**Records contained in a dataset:**
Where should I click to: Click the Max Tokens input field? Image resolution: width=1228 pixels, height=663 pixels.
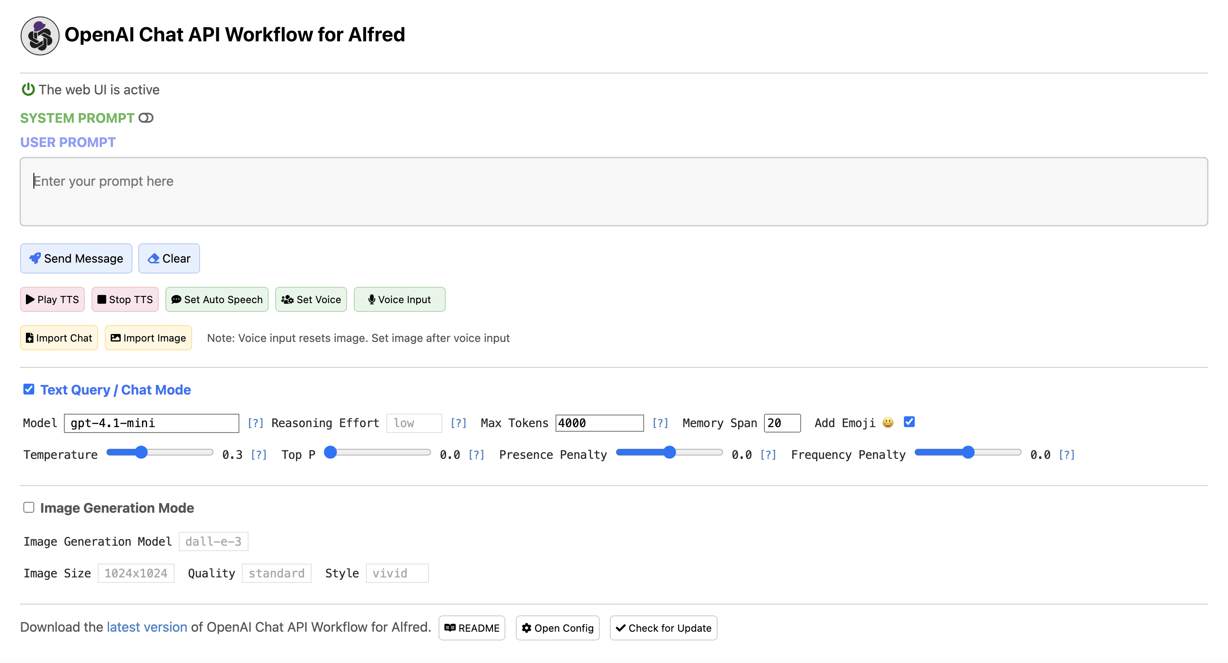pyautogui.click(x=599, y=423)
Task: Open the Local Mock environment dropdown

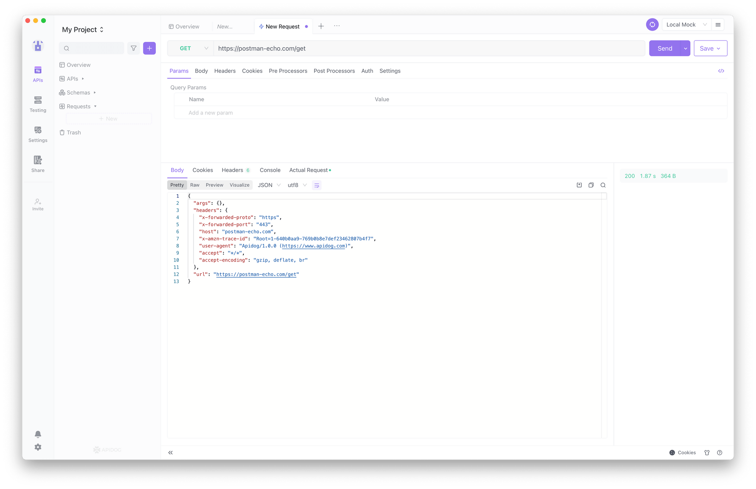Action: pyautogui.click(x=686, y=25)
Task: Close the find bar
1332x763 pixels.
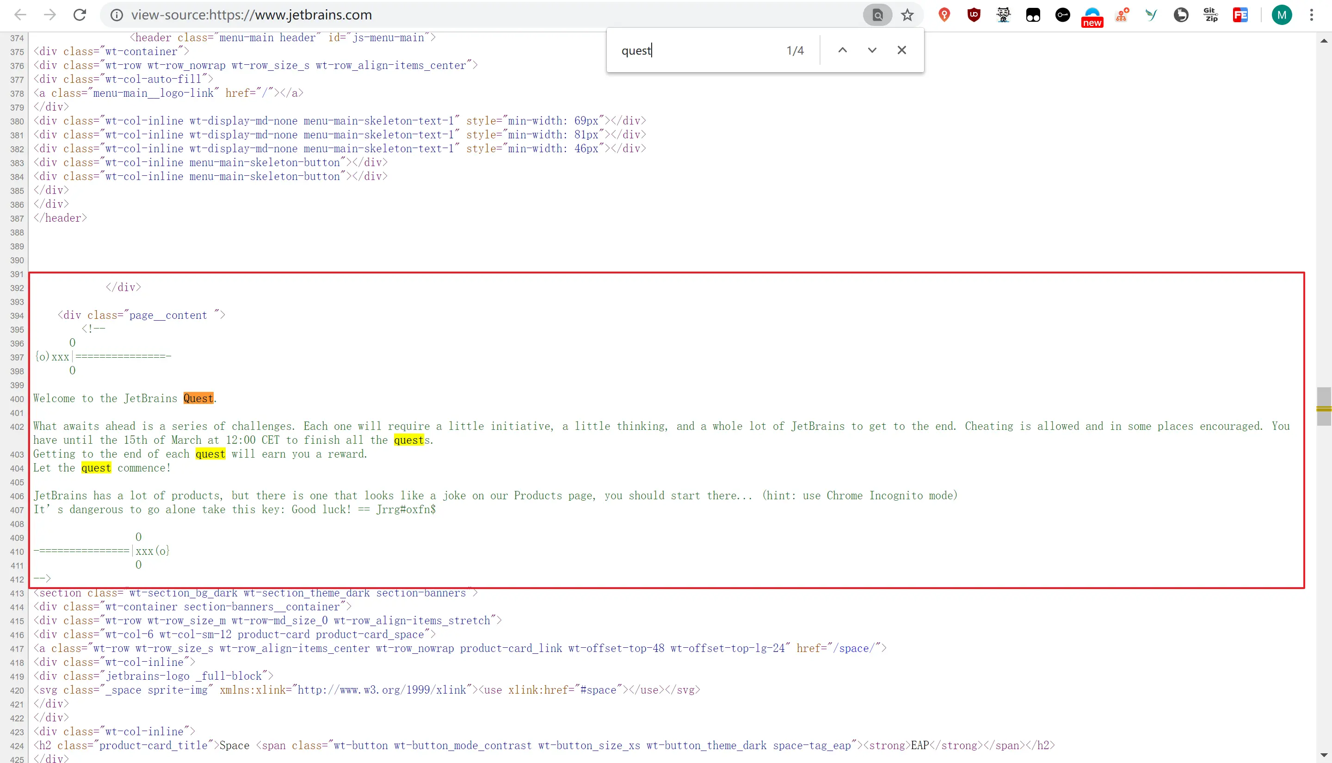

**WORK ITEM:** Nothing but the lines from the one containing "Task: Open the" through the final line of the records, both included and copied exactly, should appear in the answer; pictures stay out.

**SOLUTION TO THIS TASK:**
Task: Open the Local Mock environment dropdown

Action: pyautogui.click(x=686, y=25)
Task: Close the find bar
1332x763 pixels.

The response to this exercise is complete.